Puoi riportare come elenco numerato le righe dalla riga con "Where should I click to: Click the Price" alla riga con "click(473, 713)", entrambe incluse, omettendo quelle vuote?

Voci tratte da un dataset -
══════

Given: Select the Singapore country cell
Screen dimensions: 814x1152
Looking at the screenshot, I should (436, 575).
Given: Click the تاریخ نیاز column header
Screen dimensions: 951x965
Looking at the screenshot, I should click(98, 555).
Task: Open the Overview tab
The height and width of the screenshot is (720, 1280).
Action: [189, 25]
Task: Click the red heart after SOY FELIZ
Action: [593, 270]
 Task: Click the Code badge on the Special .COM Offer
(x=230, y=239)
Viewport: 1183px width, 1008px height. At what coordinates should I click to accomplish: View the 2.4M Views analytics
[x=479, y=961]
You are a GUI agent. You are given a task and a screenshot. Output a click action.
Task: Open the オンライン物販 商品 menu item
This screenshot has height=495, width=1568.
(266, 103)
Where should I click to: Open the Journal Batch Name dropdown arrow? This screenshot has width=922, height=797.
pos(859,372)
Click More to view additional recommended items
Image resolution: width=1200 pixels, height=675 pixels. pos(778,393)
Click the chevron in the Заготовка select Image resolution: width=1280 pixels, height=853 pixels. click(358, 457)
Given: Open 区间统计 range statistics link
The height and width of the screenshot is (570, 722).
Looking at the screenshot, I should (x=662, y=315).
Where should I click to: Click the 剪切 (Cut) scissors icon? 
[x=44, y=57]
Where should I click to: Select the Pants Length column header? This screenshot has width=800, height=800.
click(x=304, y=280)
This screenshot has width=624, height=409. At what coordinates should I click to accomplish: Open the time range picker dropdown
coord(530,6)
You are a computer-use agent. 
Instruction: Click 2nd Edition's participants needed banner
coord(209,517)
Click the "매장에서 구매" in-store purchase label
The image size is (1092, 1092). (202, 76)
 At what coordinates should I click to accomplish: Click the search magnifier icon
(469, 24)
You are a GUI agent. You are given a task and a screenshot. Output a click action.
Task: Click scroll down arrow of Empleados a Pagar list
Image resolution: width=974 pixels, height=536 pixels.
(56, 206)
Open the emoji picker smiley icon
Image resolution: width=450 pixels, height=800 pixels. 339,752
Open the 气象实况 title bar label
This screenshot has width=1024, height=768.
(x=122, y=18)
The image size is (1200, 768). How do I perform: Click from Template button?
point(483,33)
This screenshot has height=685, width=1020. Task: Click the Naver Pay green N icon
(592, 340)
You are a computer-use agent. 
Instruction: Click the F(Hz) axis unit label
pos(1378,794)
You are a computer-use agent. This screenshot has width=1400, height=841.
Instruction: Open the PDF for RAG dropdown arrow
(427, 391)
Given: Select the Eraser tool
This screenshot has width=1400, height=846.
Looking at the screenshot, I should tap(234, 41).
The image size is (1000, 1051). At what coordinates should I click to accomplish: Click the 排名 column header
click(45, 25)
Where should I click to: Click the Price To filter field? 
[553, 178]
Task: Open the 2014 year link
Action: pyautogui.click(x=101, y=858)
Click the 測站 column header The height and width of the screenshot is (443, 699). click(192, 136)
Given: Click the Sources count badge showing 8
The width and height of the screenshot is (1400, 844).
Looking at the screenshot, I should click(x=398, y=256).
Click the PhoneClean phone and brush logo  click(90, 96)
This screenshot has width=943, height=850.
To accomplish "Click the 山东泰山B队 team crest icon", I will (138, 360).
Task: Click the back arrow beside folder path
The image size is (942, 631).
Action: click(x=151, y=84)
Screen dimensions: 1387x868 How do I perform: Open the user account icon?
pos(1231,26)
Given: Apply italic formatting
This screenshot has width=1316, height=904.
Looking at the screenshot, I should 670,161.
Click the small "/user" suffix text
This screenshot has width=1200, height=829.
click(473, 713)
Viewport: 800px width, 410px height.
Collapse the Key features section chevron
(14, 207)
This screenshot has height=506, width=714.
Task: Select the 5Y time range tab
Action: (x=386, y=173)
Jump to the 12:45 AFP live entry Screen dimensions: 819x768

══════

RISULTATO ESERCIZIO -
1. Where should I click to: Click the Price To filter field? 
2. [553, 178]
3. Task: Open the 2014 year link
4. Action: pyautogui.click(x=101, y=858)
5. Click the 測站 column header The height and width of the screenshot is (443, 699). click(192, 136)
6. Given: Click the Sources count badge showing 8
7. The width and height of the screenshot is (1400, 844).
8. Looking at the screenshot, I should click(x=398, y=256).
9. Click the PhoneClean phone and brush logo  click(90, 96)
10. This screenshot has width=943, height=850.
11. To accomplish "Click the 山东泰山B队 team crest icon", I will (138, 360).
12. Task: Click the back arrow beside folder path
13. The image size is (942, 631).
14. Action: click(x=151, y=84)
15. Screen dimensions: 1387x868 How do I perform: Open the user account icon?
16. pos(1231,26)
17. Given: Apply italic formatting
18. This screenshot has width=1316, height=904.
19. Looking at the screenshot, I should 670,161.
20. Click the small "/user" suffix text
21. This screenshot has width=1200, height=829.
22. click(473, 713)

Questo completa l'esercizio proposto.